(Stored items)
────

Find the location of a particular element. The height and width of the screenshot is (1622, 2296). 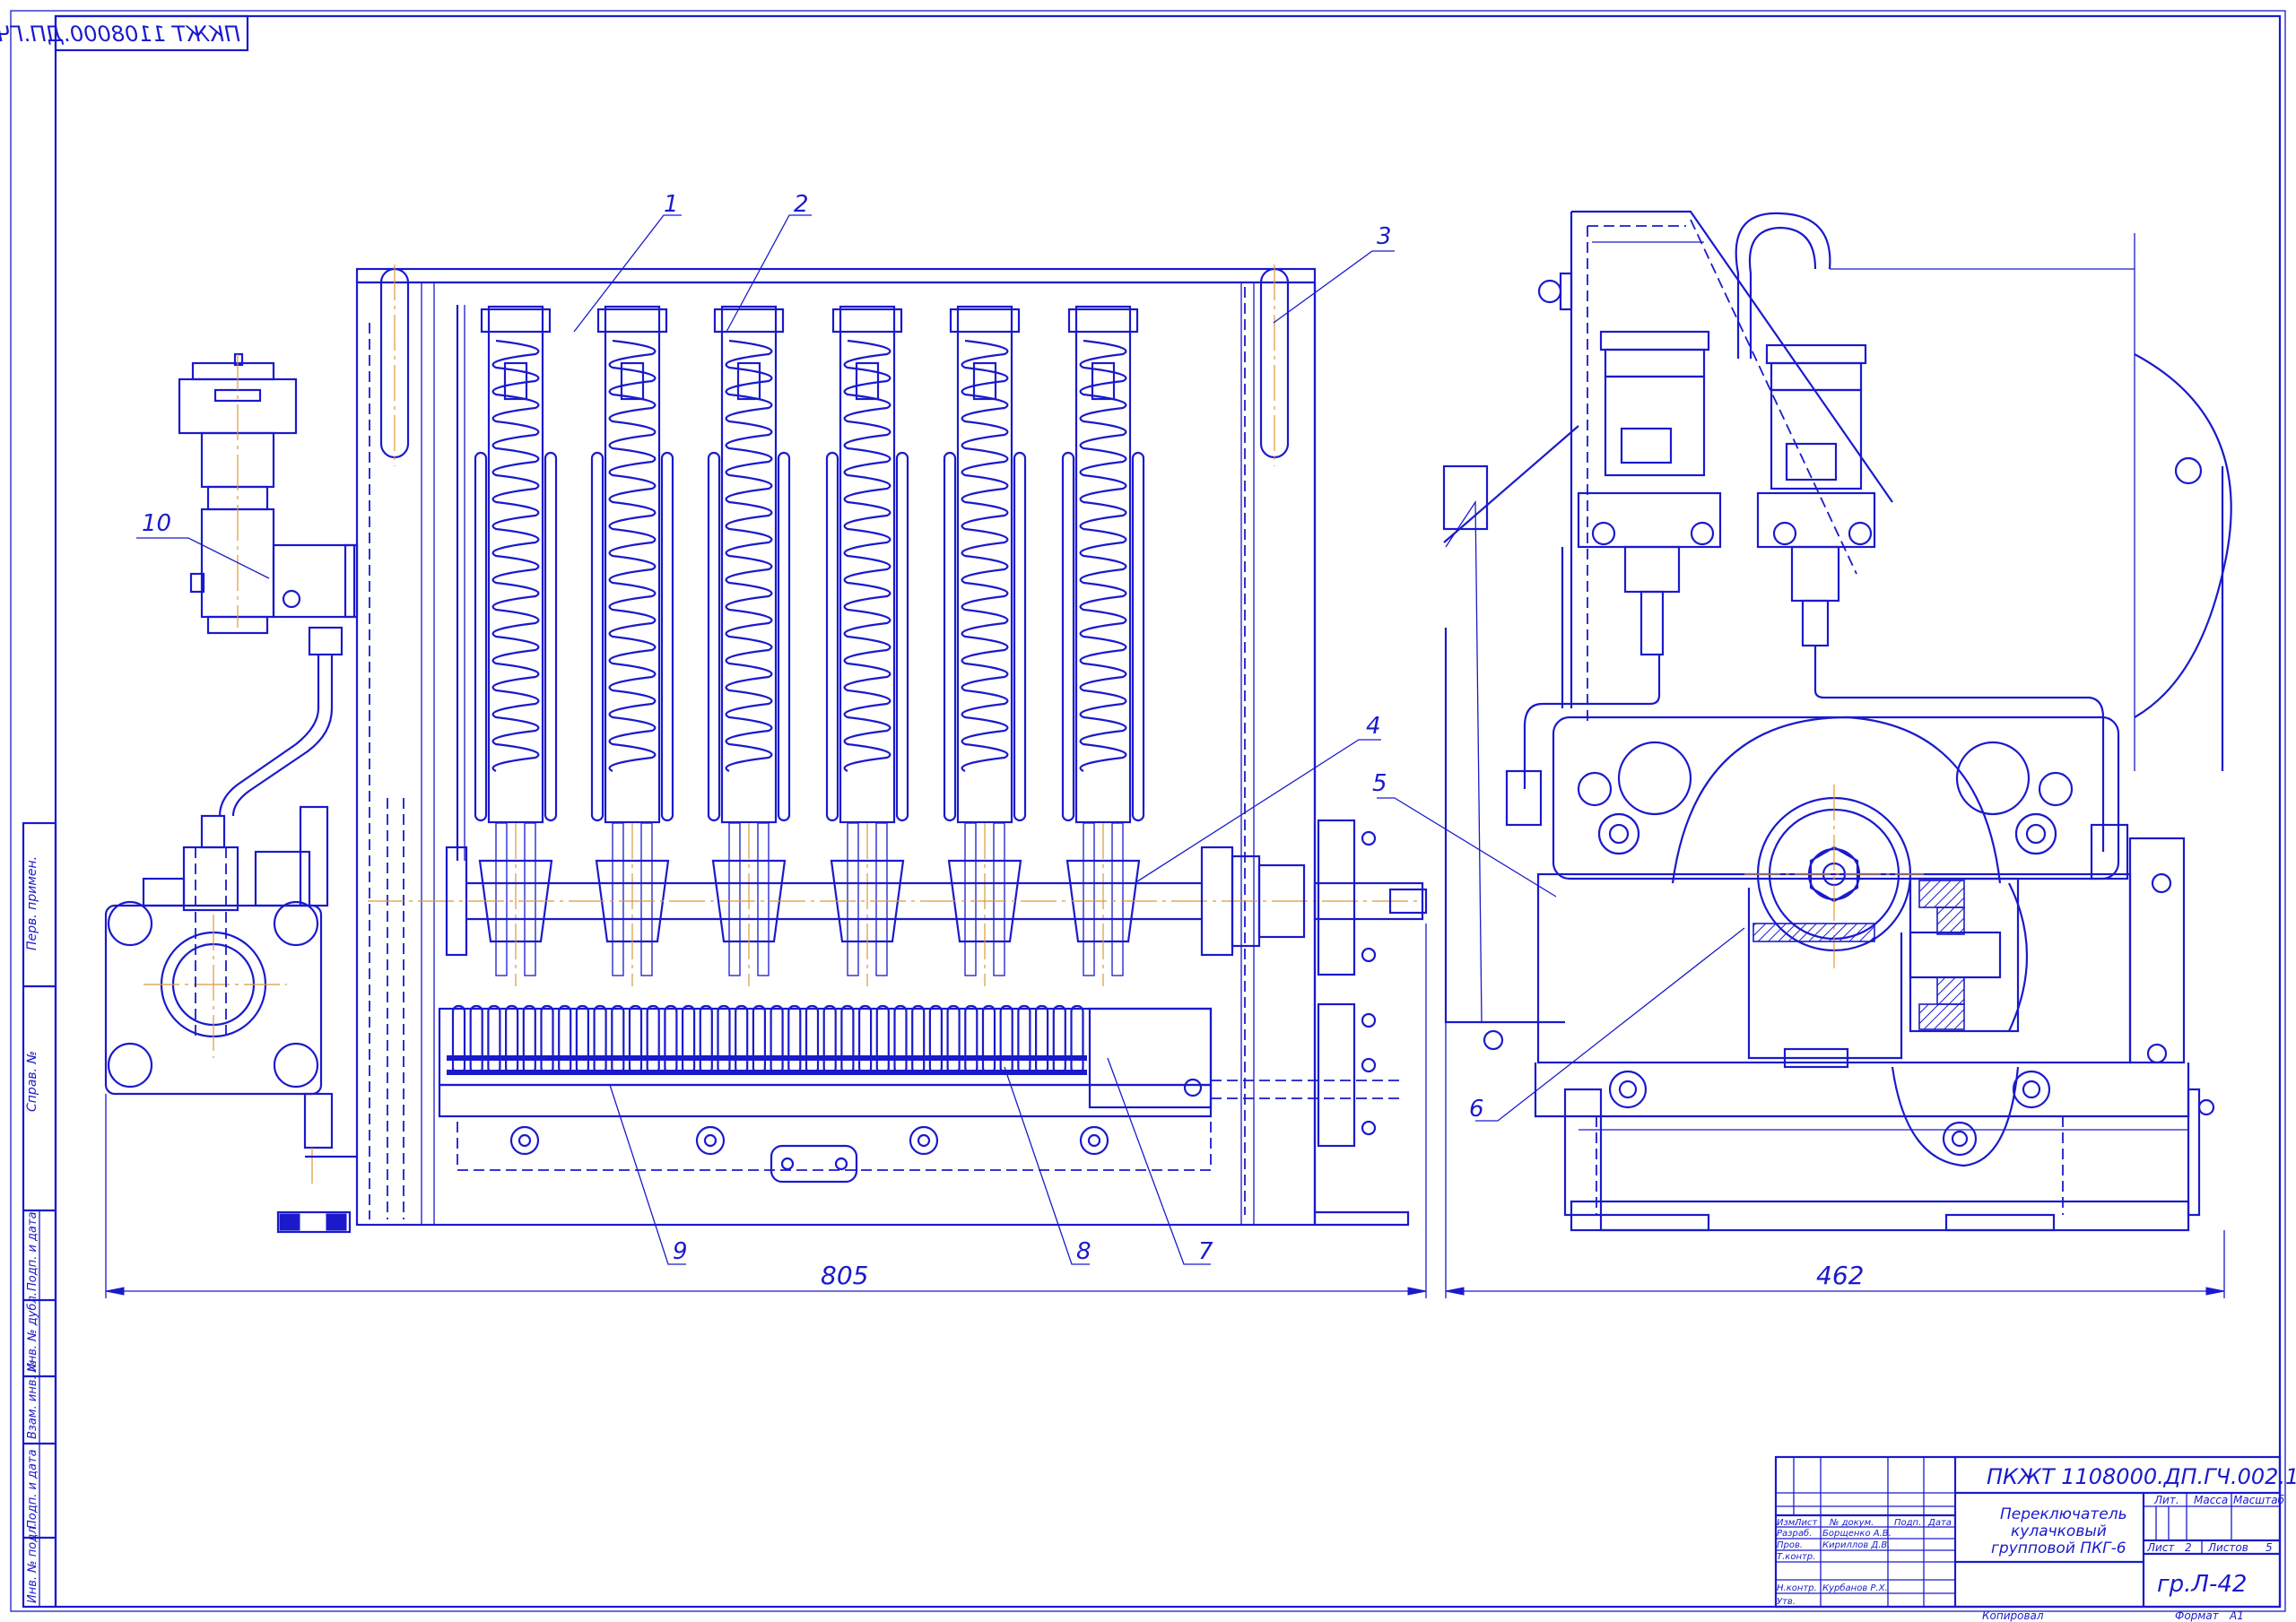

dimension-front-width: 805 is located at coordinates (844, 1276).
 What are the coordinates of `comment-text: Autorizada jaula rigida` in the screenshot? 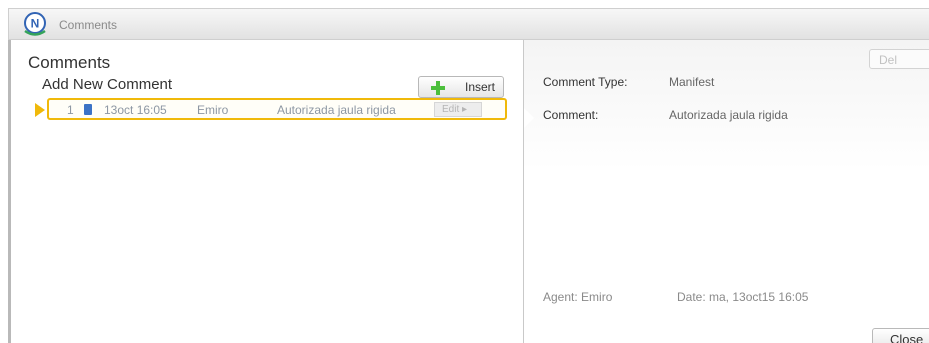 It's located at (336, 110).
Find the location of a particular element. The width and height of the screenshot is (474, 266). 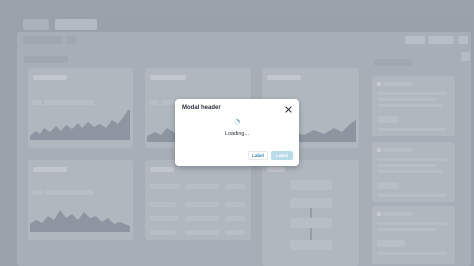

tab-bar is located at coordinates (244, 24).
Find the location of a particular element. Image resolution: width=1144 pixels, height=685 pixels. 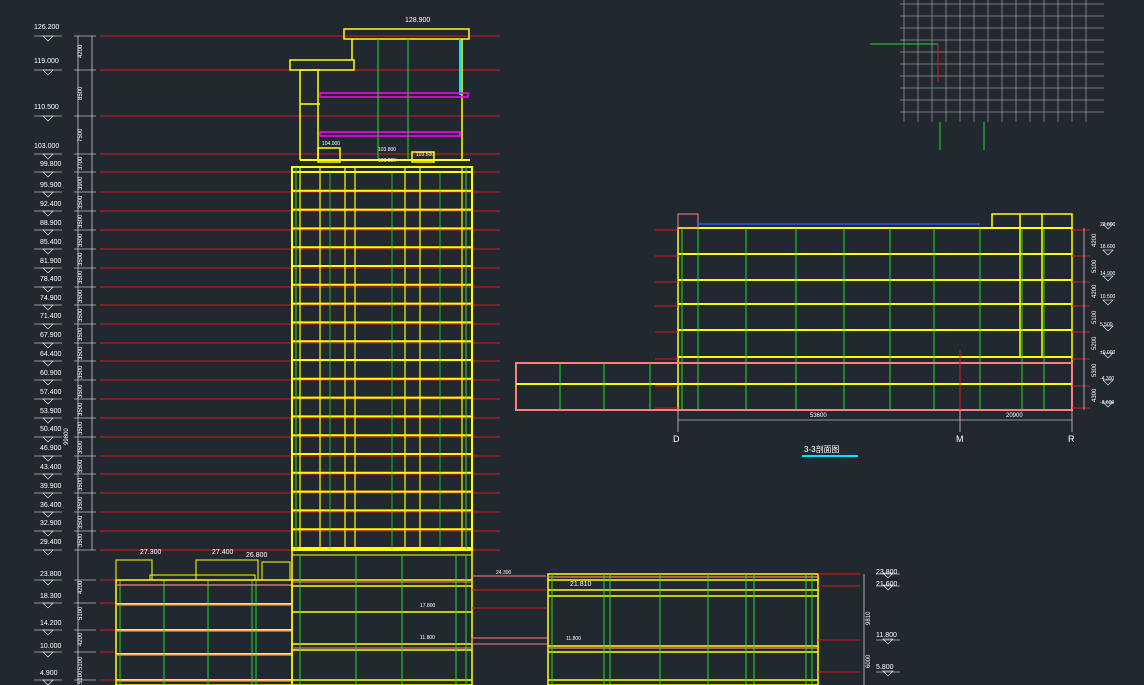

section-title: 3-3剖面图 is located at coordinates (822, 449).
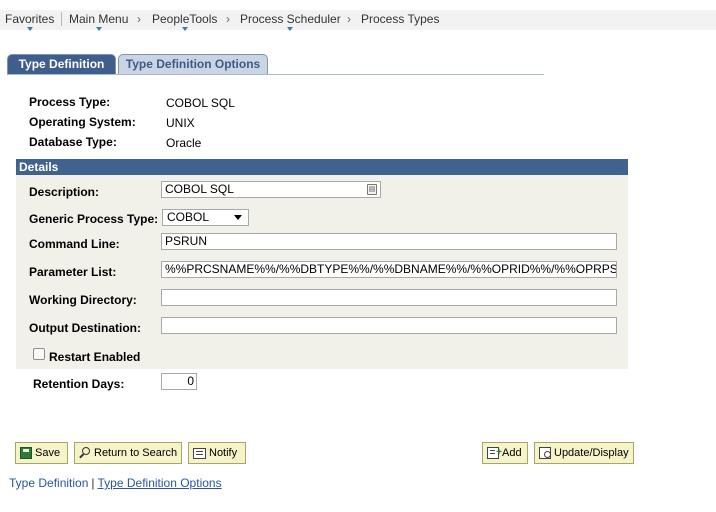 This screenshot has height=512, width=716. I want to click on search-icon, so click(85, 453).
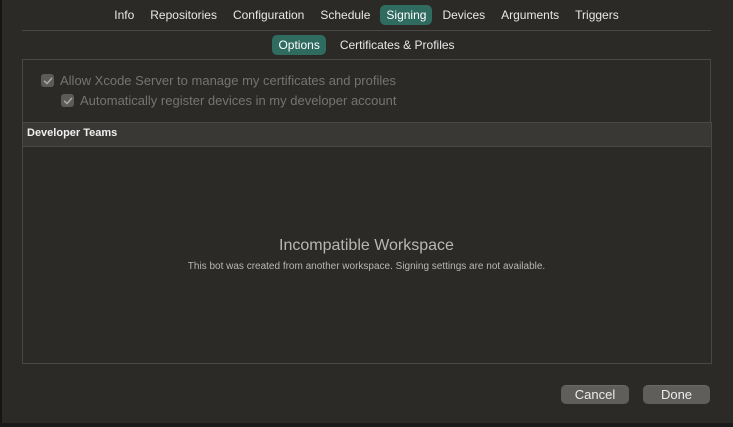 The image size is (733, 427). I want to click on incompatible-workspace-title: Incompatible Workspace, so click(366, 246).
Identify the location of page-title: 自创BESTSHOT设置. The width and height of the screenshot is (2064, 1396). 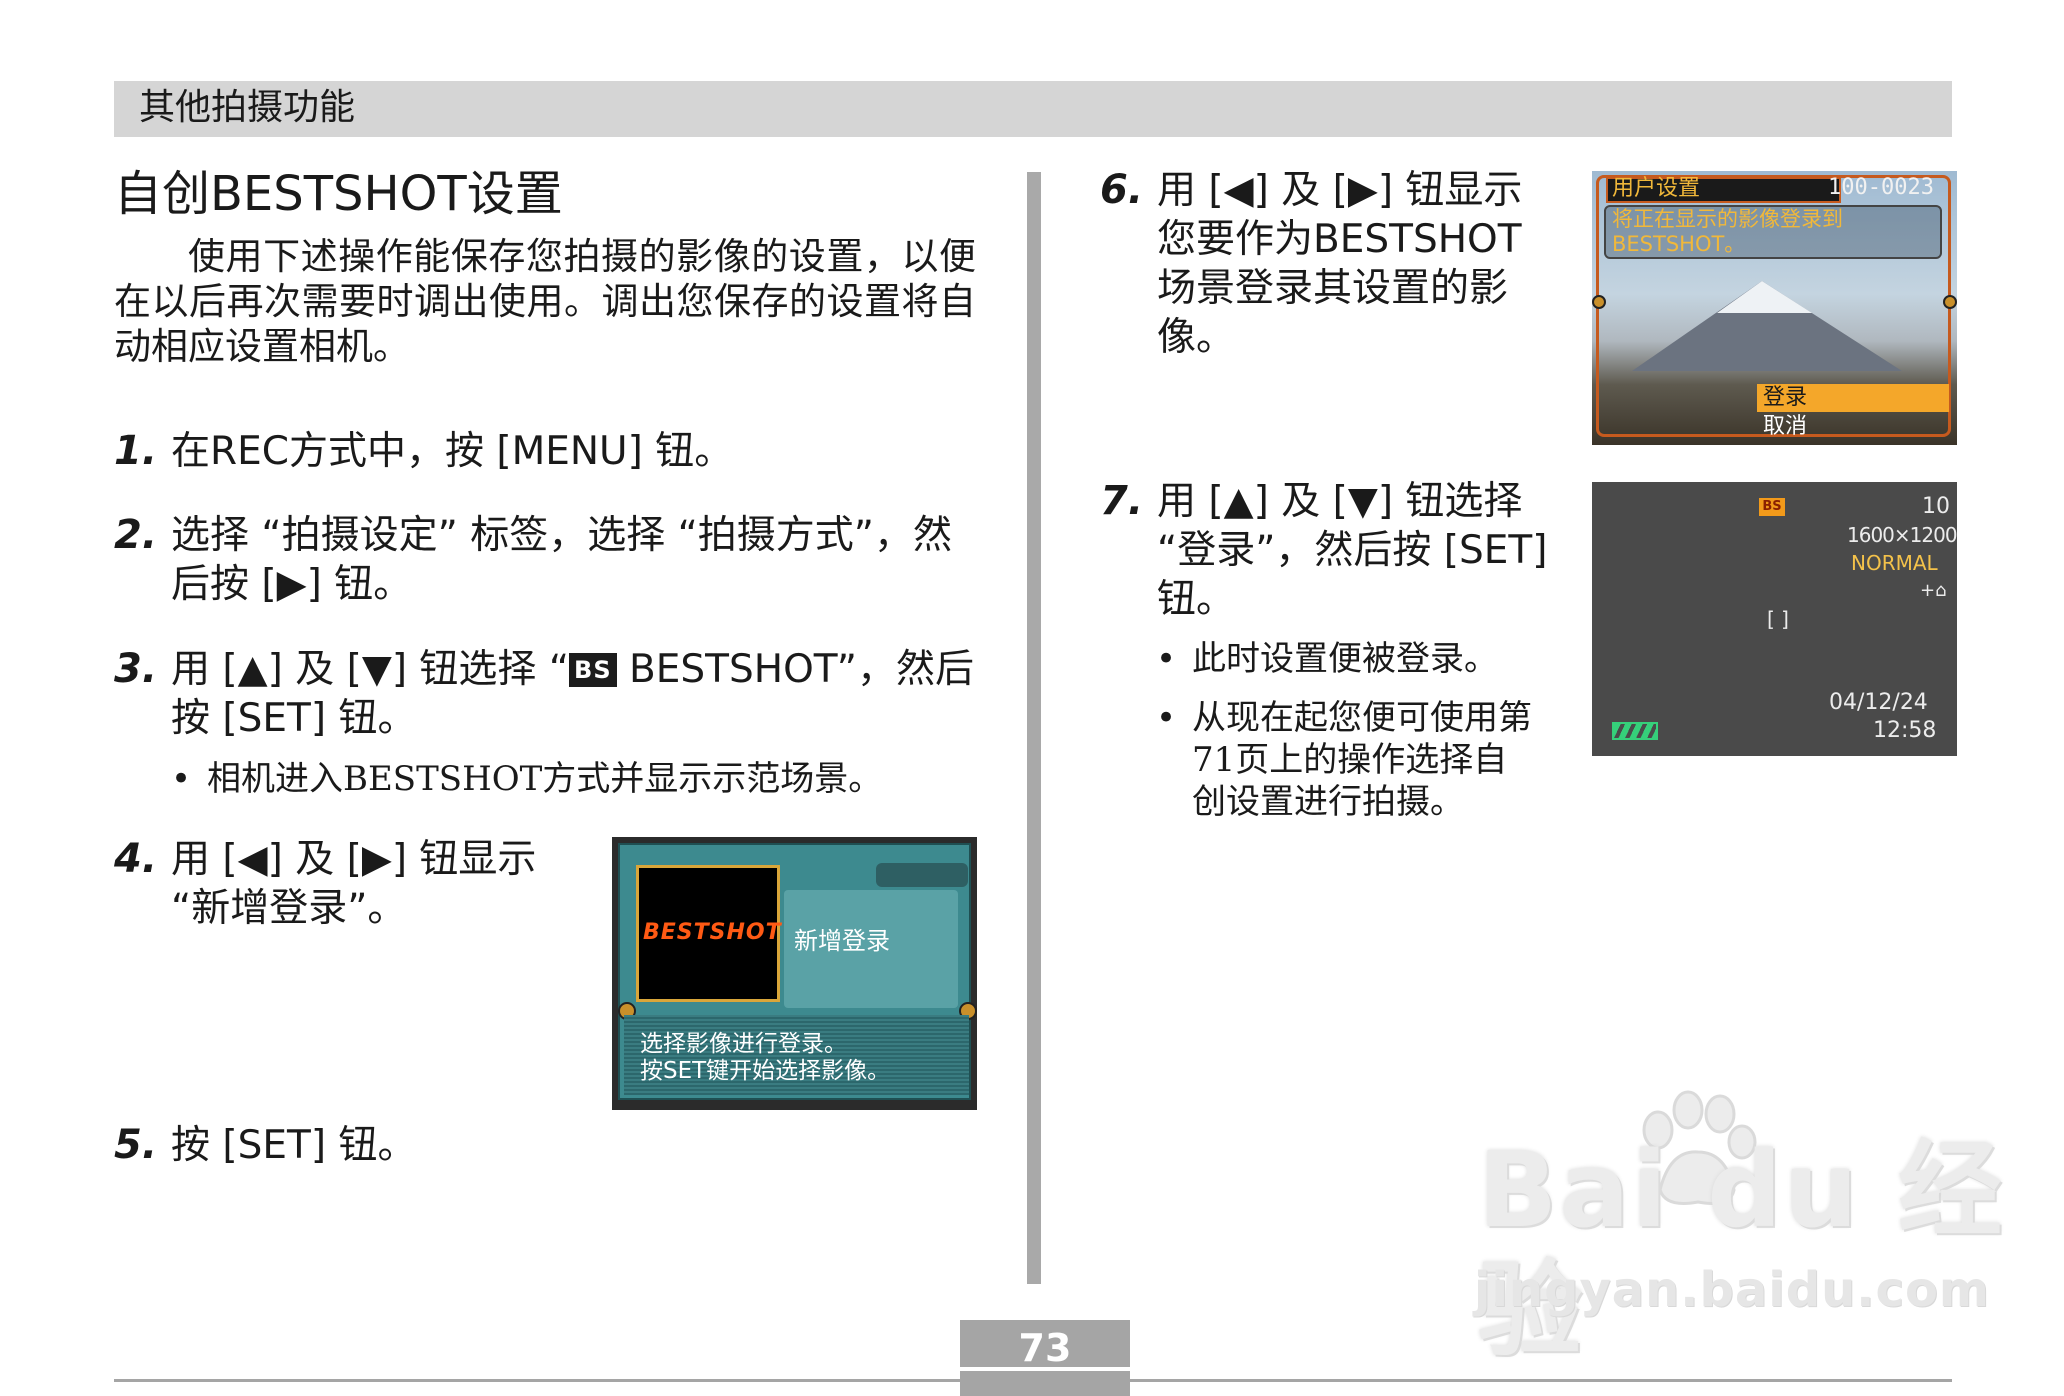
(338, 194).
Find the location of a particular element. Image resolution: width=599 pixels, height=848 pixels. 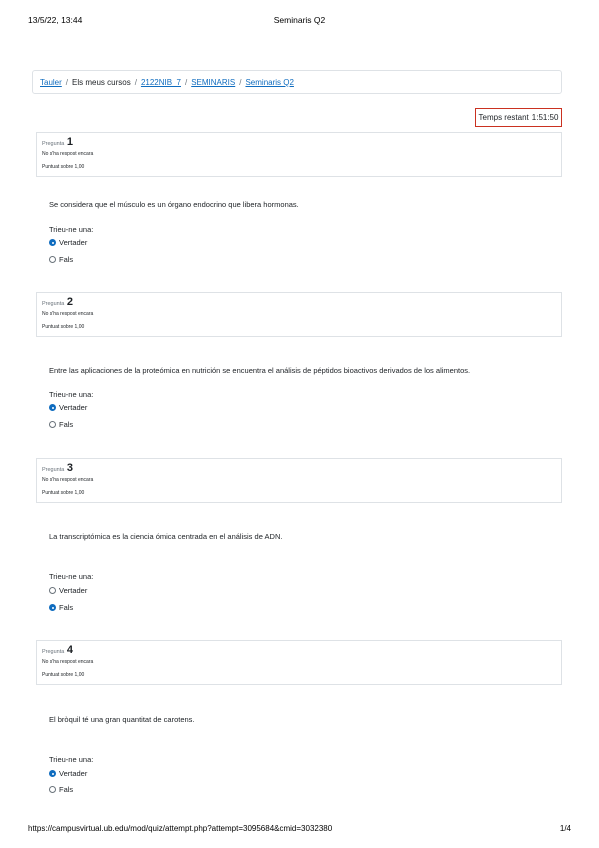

────

__TASK PROMPT__. Substitute "position" for "location" in the entries from the line containing "Identify the location" through the last entry, inclusive, keeping everything else unchanged. Leave the pictures out of your output.

__SOLVED PROBLEM__.
Identify the position of page-title: 自创BESTSHOT设置. The width and height of the screenshot is (2064, 1396). 
(338, 194).
Find the position of a particular element. Image resolution: width=599 pixels, height=848 pixels. 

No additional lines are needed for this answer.